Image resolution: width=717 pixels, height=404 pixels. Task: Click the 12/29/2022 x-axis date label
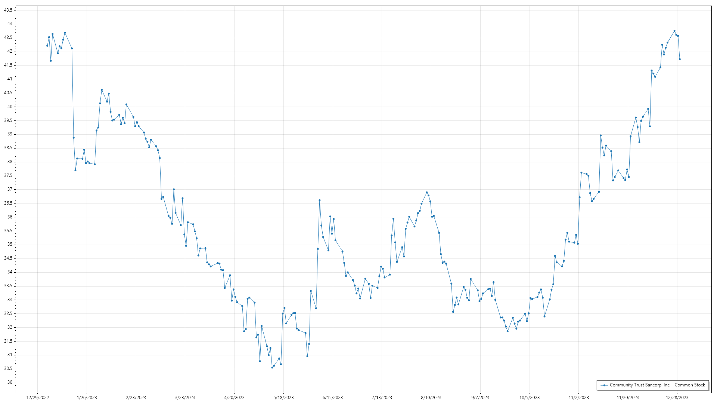[x=38, y=397]
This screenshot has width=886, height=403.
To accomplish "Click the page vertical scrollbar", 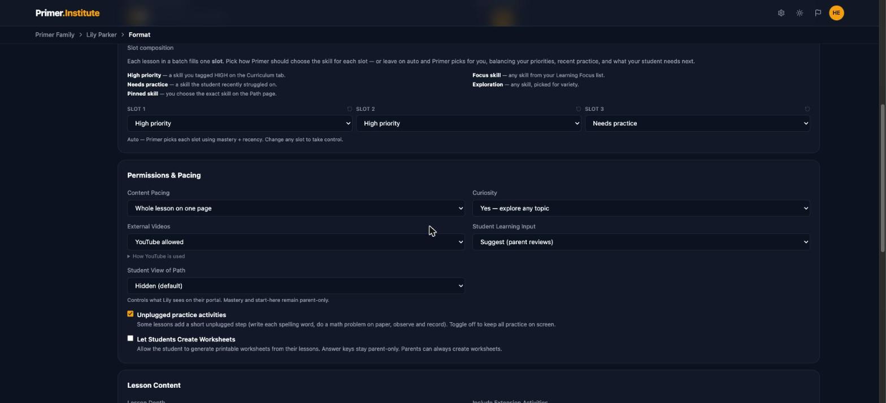I will pyautogui.click(x=883, y=178).
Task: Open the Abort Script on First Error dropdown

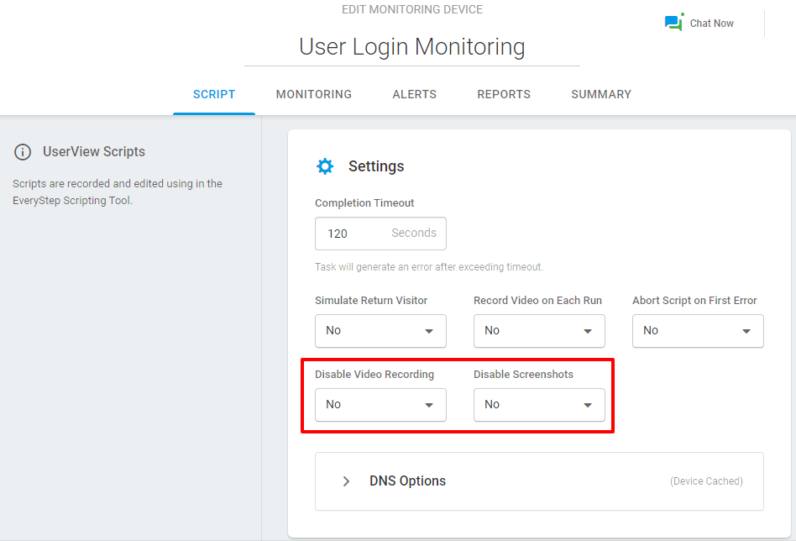Action: tap(698, 331)
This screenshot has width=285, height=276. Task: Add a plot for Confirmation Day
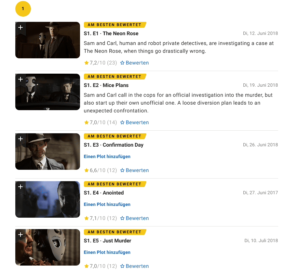(107, 156)
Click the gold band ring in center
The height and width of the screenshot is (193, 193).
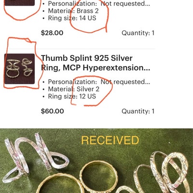(x=99, y=175)
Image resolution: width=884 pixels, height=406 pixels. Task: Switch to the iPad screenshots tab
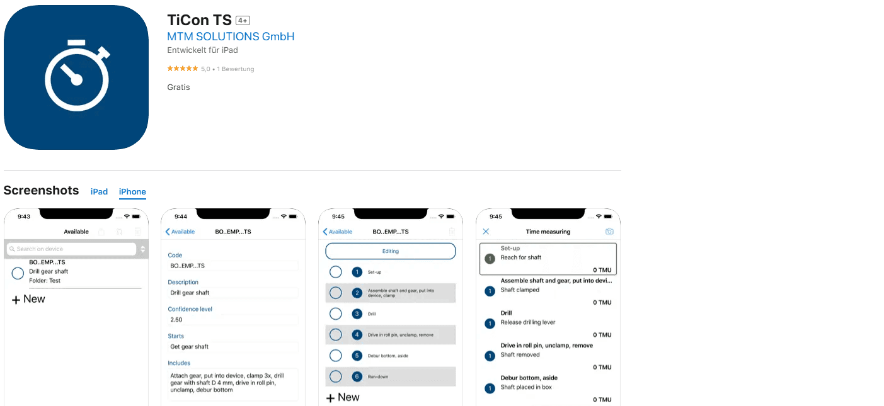[99, 191]
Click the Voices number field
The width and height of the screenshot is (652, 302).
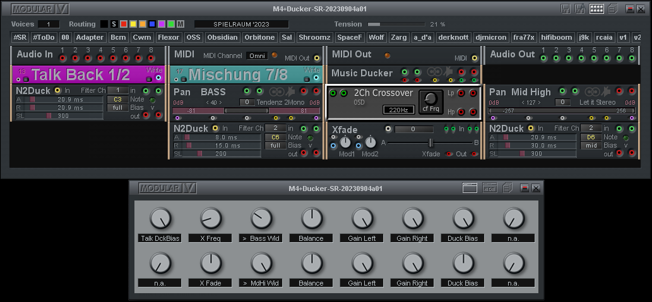pyautogui.click(x=49, y=24)
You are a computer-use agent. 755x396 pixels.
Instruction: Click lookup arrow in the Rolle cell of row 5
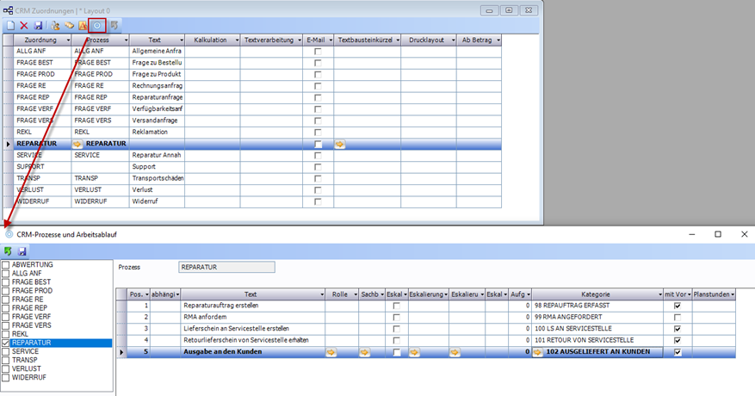pos(332,352)
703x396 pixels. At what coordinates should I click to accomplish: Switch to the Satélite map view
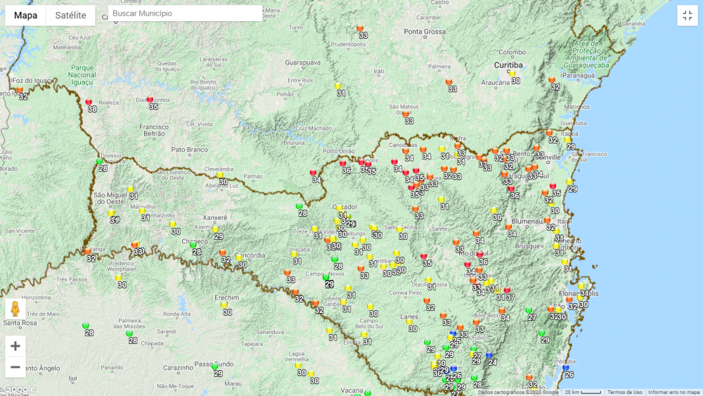(x=70, y=15)
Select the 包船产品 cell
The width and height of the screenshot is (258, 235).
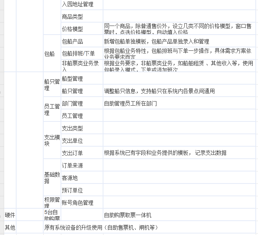(82, 41)
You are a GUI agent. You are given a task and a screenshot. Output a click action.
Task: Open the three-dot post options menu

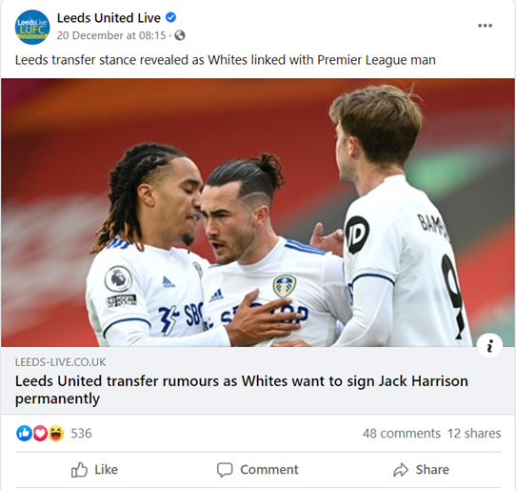pyautogui.click(x=486, y=26)
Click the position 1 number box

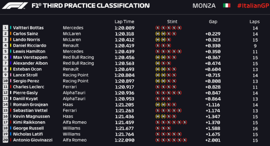tap(5, 28)
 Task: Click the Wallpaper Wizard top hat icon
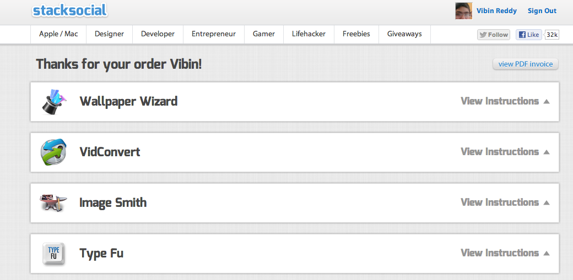[x=54, y=101]
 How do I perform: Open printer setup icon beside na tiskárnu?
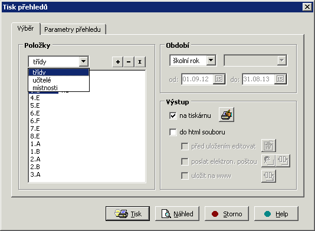(x=227, y=115)
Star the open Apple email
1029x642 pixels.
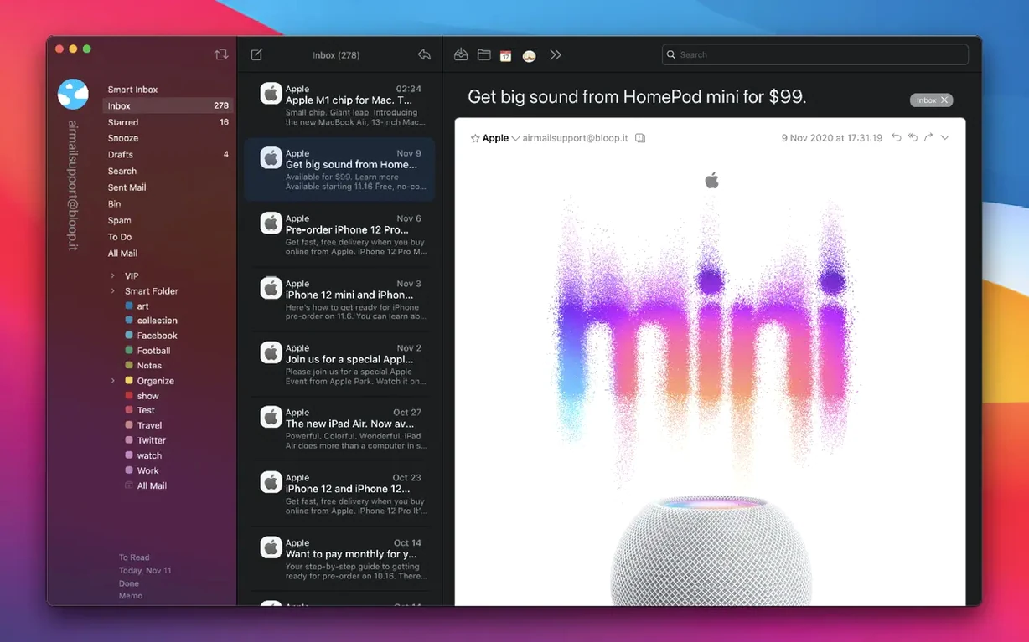pyautogui.click(x=475, y=138)
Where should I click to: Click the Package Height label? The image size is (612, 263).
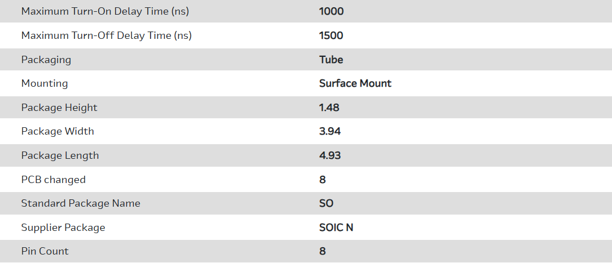click(59, 108)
======
* [CHALLENGE]:
Recast the part of the entries that opens with the line containing "Click the gold band ring in center" and closes with the line containing "pyautogui.click(x=49, y=24)" as a Markdown table with the columns Row and Line, giving each line its own numbered row and omitting blank lines. Leave the pictures out of your table.

* [CORRECT RESULT]:
| Row | Line |
|---|---|
| 1 | Click the gold band ring in center |
| 2 | The height and width of the screenshot is (193, 193). |
| 3 | (x=99, y=175) |
| 4 | Image resolution: width=884 pixels, height=406 pixels. Task: Switch to the iPad screenshots tab |
| 5 | [99, 191] |
| 6 | Click the Voices number field |
| 7 | The width and height of the screenshot is (652, 302). |
| 8 | pyautogui.click(x=49, y=24) |